## TESTO PROPOSTO
Si mette positivamente in crisi lo scenario fino a oggi ricorrente di un governo che pensa a fare le cose che servono e di partiti suoi azionisti e suoi oppositori e di un Parlamento che è il luogo dove questi soggetti politici esprimono la sovranità popolare che passano viceversa il tempo a occuparsi dei calciatori che non si inginocchiano, di schieramenti e sondaggi. Insomma, di tutto ciò che è terribilmente lontano dalle sensibilità di un Paese alle prese con il nuovo ’29 mondiale da crisi pandemica che mette a rischio certezze di vita e di lavoro seduto come è su un cratere sociale che non deve assolutamente esplodere.

Parliamoci chiaro. Lo abbiamo detto ieri, lo ripetiamo oggi. Non è affatto vero che il governo di unità a nazionale a guida Draghi ha fatto solo annunci, perché il trio integrato di interventi su semplificazioni, nuova governance tecnica e politica e reclutamenti di qualità rappresentano il più compiuto disegno di riforma della pubblica amministrazione centrale e regionale italiana da qualche decennio in qua.

## VOCI FORNITE
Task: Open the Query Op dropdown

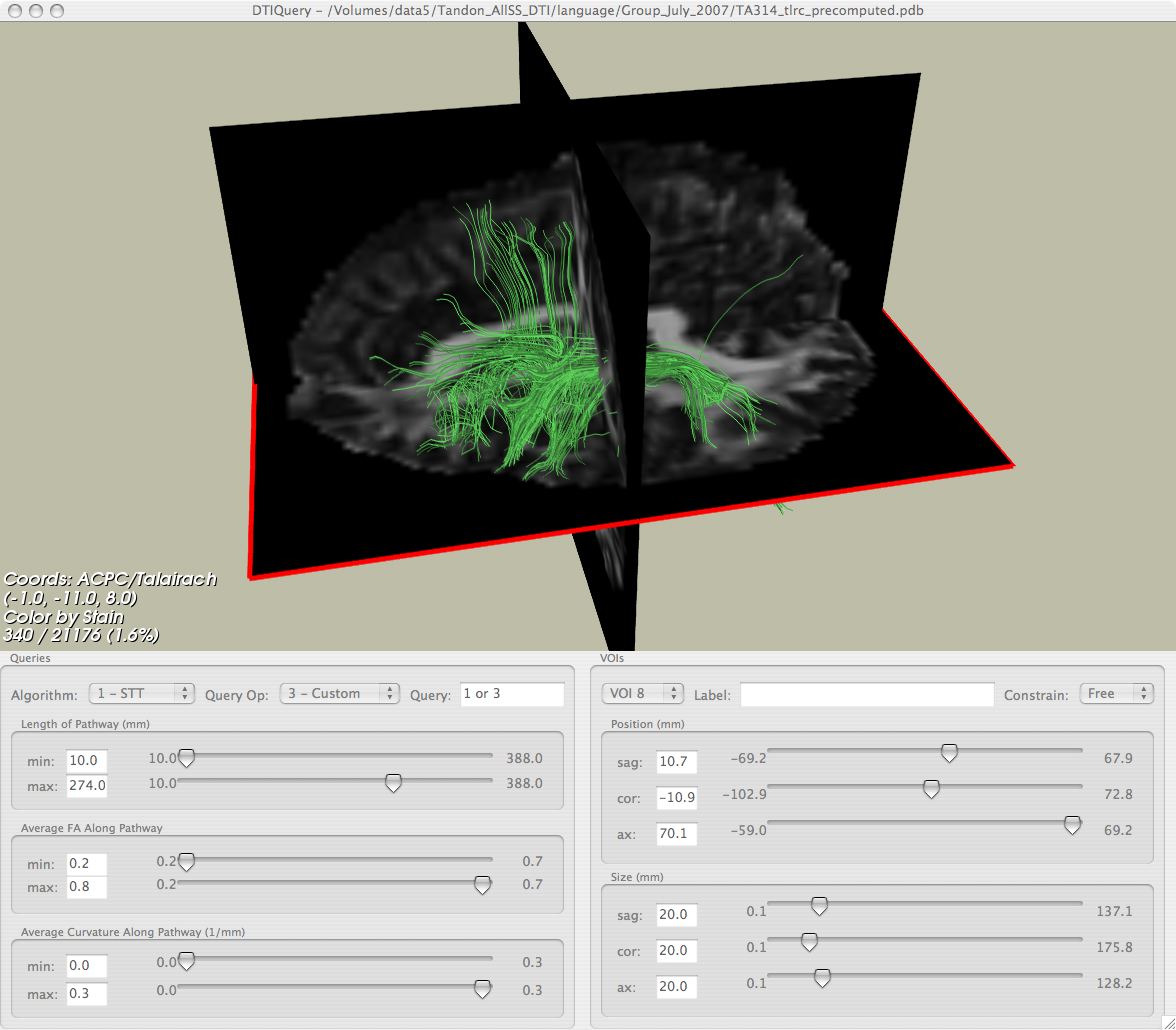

...

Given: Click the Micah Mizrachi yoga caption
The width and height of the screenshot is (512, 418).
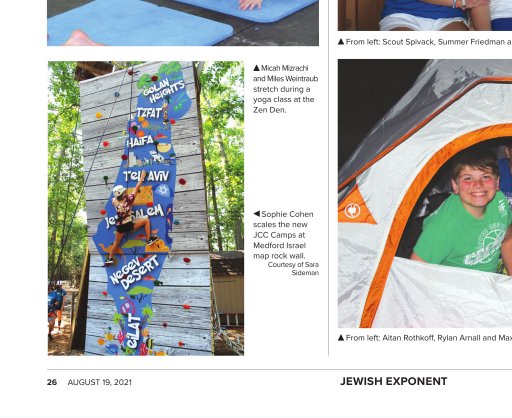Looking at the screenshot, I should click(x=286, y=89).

## COMPITI DA SVOLGERE
**1.** Nel brano sul governo Draghi, quali interventi formano il "trio integrato"?
**2.** Trascrivi fedelmente un passo del brano sul governo Draghi: parti dalle parole "Si mette positivamente" e fermati dopo "deve assolutamente esplodere.".
L'elenco proviene da un'altra fonte.

## RISPOSTE IN ORDINE
**1.** Semplificazioni, nuova governance tecnica e politica e reclutamenti di qualità.

**2.**
Si mette positivamente in crisi lo scenario fino a oggi ricorrente di un governo che pensa a fare le cose che servono e di partiti suoi azionisti e suoi oppositori e di un Parlamento che è il luogo dove questi soggetti politici esprimono la sovranità popolare che passano viceversa il tempo a occuparsi dei calciatori che non si inginocchiano, di schieramenti e sondaggi. Insomma, di tutto ciò che è terribilmente lontano dalle sensibilità di un Paese alle prese con il nuovo ’29 mondiale da crisi pandemica che mette a rischio certezze di vita e di lavoro seduto come è su un cratere sociale che non deve assolutamente esplodere.